_Assignment_
Below is a listing. Quote from it, exactly, the lines from the one containing "Task: Open the Scroll settings panel" down to the one containing "Open the React emoji menu", both ends included, and nothing else.

_Entries shown_
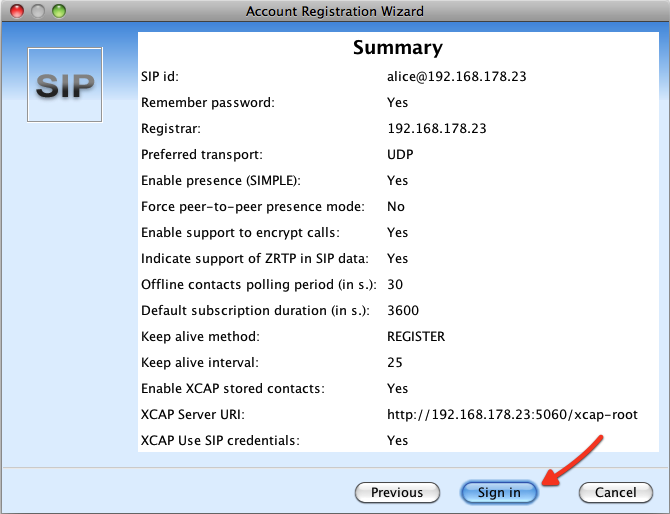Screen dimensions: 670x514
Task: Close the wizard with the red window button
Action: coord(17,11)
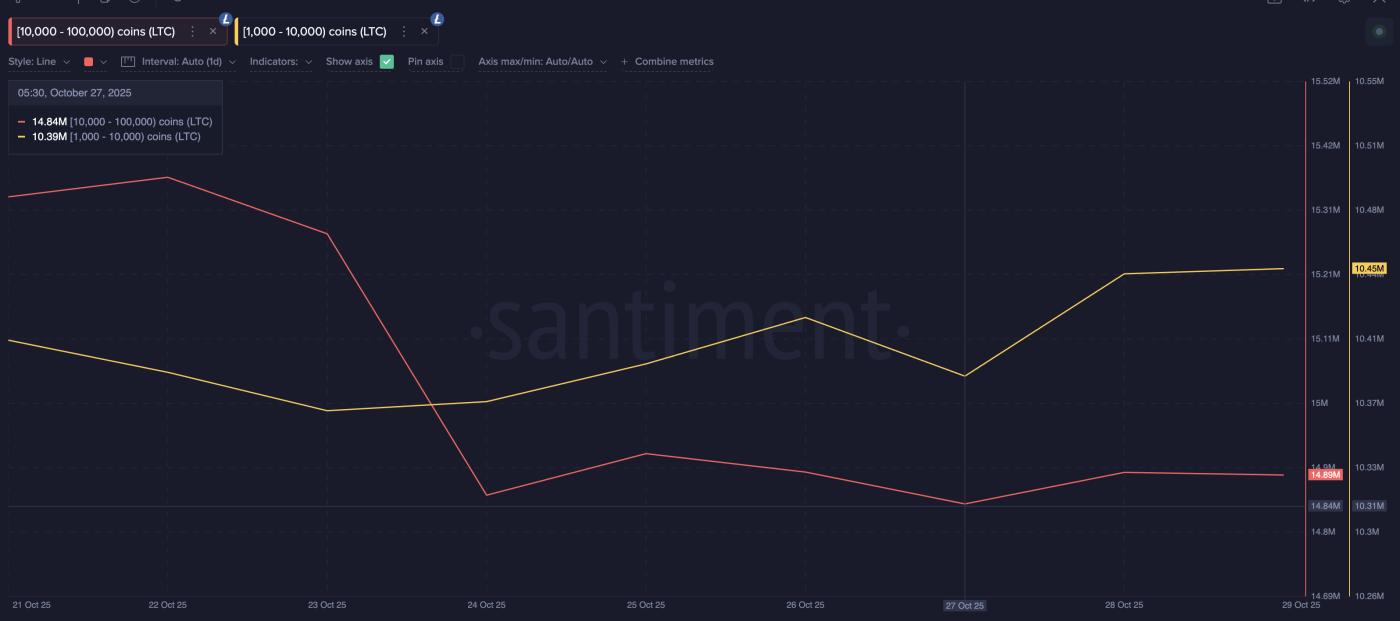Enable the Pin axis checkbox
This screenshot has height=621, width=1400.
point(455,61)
...
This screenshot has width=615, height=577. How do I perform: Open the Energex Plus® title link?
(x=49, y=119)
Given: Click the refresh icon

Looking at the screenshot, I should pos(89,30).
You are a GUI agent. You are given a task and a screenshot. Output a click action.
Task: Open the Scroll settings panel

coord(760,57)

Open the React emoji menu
...
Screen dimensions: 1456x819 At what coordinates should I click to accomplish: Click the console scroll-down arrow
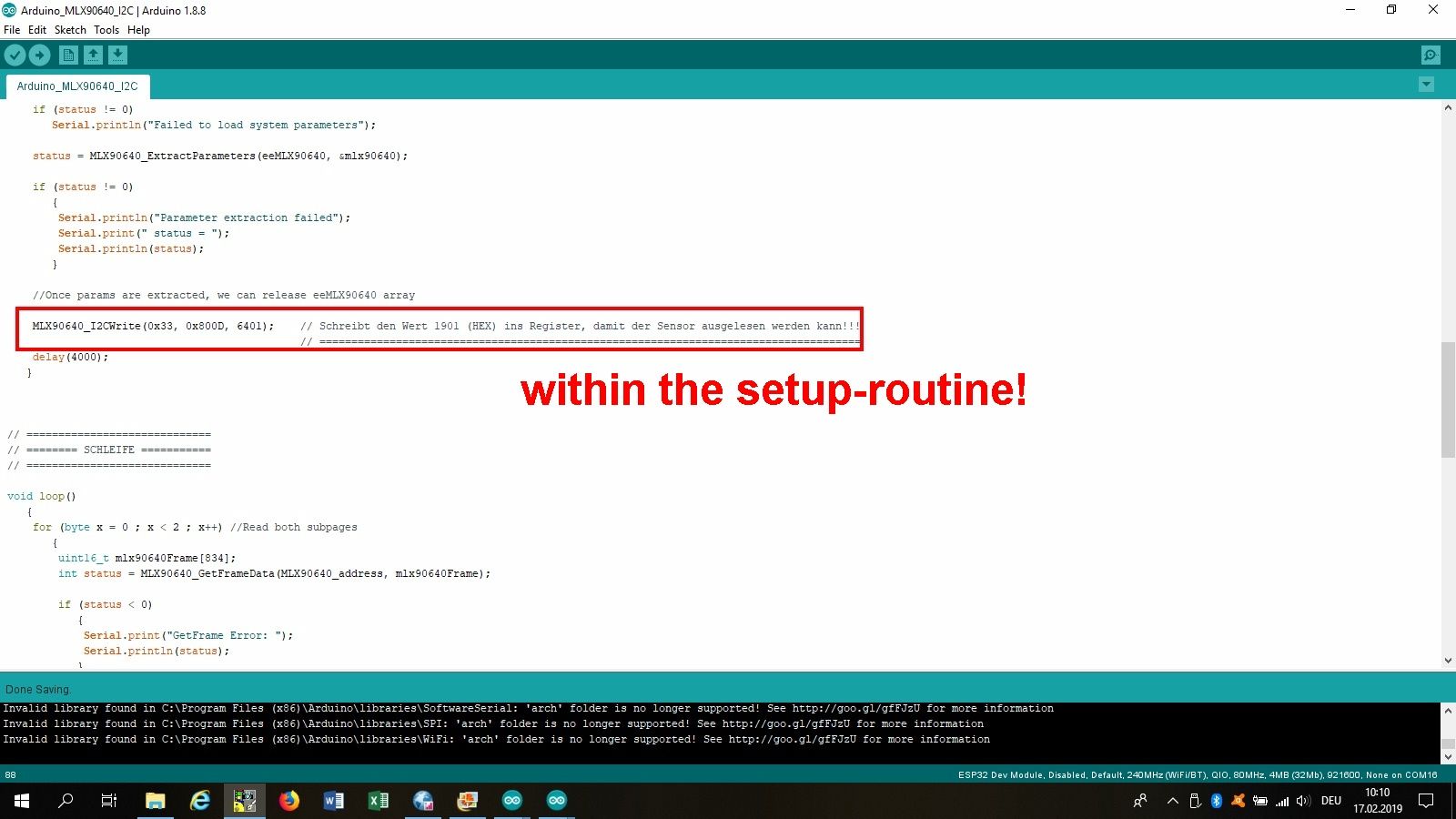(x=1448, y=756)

_Written answer_
Task: Open the Scroll settings panel

coord(760,57)

Open the React emoji menu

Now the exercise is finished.